BERTAHAN: Pedagang melayani pembeli kebutuhan pokok di Pasar Peunayong, Banda Aceh, Rabu (23/11). Melonjaknya harga cabai merah dipasaran diakibatkan cuaca dan kurangnya pasokan dari daerah membuat harga cabai bertahan di atas RP.80.000. ISHAK MUTIARA/RAKYAT ACEH/DOK

BANDA ACEH (RA) – Harga cabai merah di di Banda Aceh masih menunjukan ‘pedasnya’. Beberapa pasar harga salah satu bumbu masakan ini bertahan di atas Rp 80 ribu, sebelumnya sempat tembus hingga Rp 110 ribu.

Masih mahalnya harga cabai merah berimbas bagi para pedagang dan dikeluhkan ibu rumah tangga. Pedagang mulai mengurangi pasokan mengingat daya beli masyarakat melemah dan pembeli harus keluarkan biaya belanja lebih.

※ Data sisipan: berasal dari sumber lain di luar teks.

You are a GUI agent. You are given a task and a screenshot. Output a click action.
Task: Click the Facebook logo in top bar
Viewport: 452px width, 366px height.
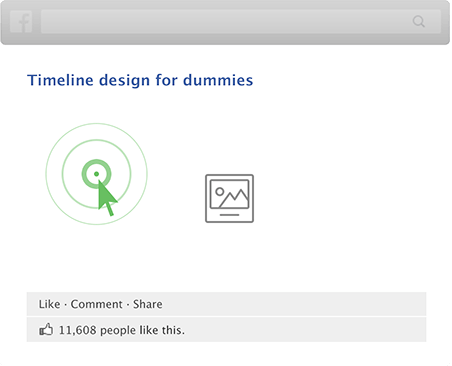tap(21, 21)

“Harganya terus naik turun. Empat hari lalu harga cabai merah naik menjadi Rp90.000/ kg dari sebelumnya Rp80.000/ kg. Cabai hijau naik dari Rp38.000 / kg menjadi Rp42.000 per kg ribu dan sekarang Rp65.000 /kg,” kata Sabri (43) pedagang pasar Penayong, Rabu (23/11).

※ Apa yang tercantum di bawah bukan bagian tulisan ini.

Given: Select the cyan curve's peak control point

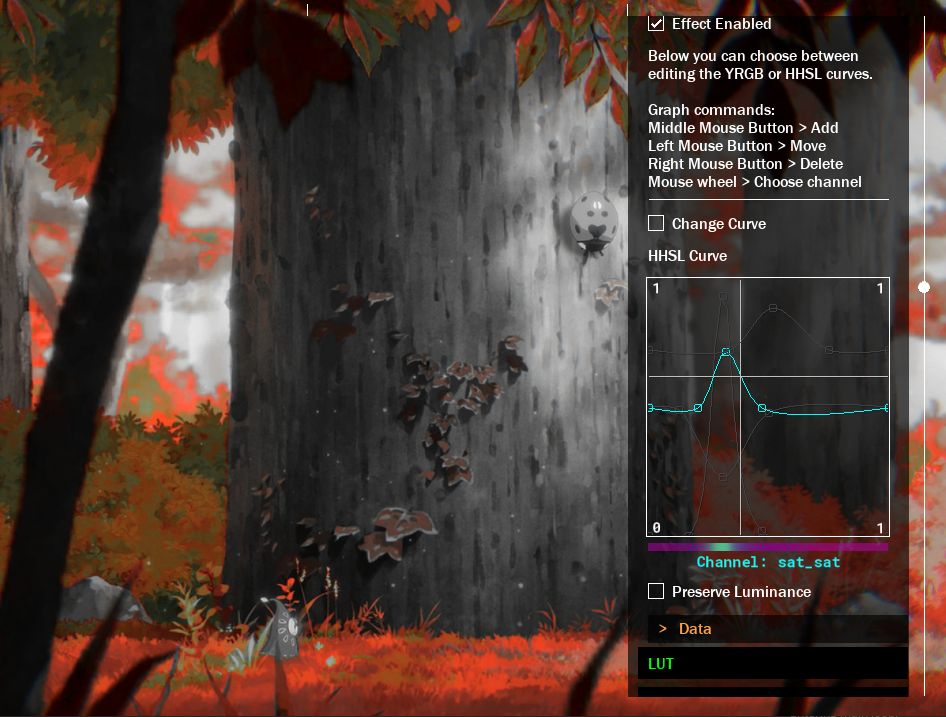Looking at the screenshot, I should click(726, 351).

Ia menyebutkan, naiknya harga cabai merah karena pasokan cabai dari Sumatera Utara berkurang. “Harga mahal karena cabai yang masuk kesini kurang,”sebutnya.

Selain itu, harga bawang merah juga ikut naik. Jika biasanya Rp28.000/kg, kini menjadi Rp34.000/ kg. Harga bawang putih juga naik dari Rp29 .000 / kg menjadi Rp 32.000/kg.

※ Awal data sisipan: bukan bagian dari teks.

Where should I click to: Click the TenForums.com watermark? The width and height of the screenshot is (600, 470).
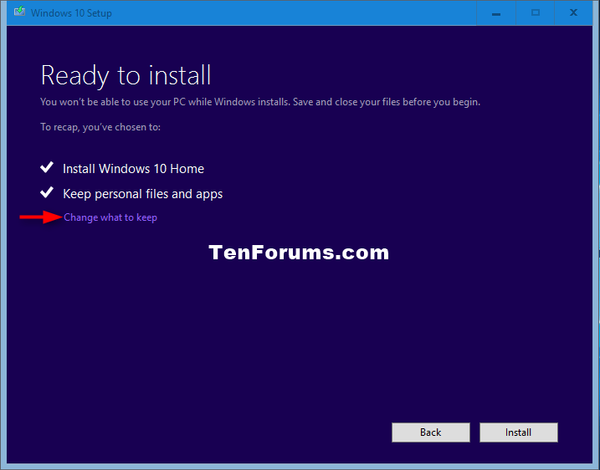click(299, 252)
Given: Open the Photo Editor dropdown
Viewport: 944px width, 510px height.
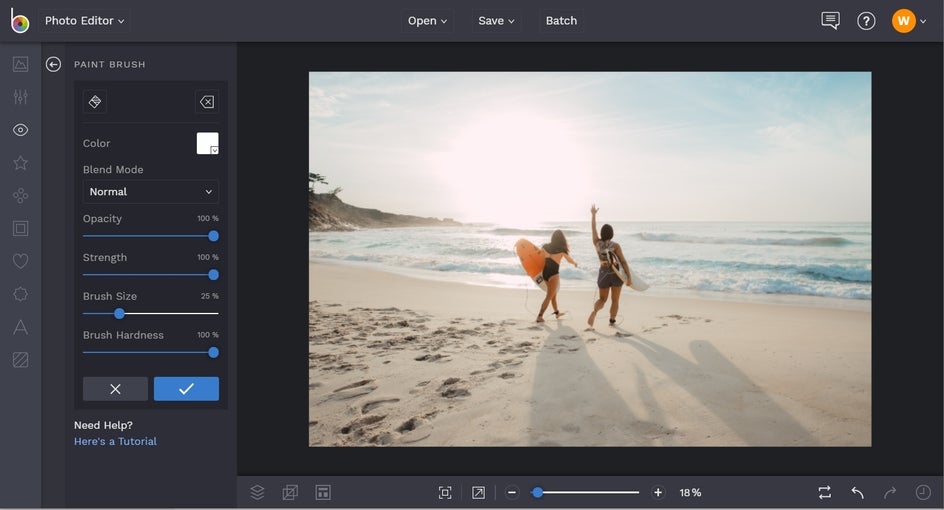Looking at the screenshot, I should tap(85, 21).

“Sedangkan harga telur stabil Rp32.000/kg papan (30 butir), harga minyak go­reng bertahan Rp12.000/kg dan gula pasir Rp13.500/kg,” sebutnya lagi.

Sementara itu, petani cabai di Kecamatak Kuta Cot Glie Aceh Besar mengaku gembira dengan naiknya harga cabai sehingga bisa menam­bah pendapatan keluarga. Sekali panen cabai merah om­setnya mencapai Rp6 juta.
“Ia harga cabai mahal, harga Rp75.000/kg hingga Rp80.000/kg. Saya telah memperoleh keuntungan dari hasil produksi cabai Rp 6 juta lebih. Modal sebelumnya Rp12 juta. Saya memprediksi dapat memperoleh keuntungan hingga Rp50 juta. Karena harganya terus melonjak,” sebut Ridwan petani cabai. (ibi/min)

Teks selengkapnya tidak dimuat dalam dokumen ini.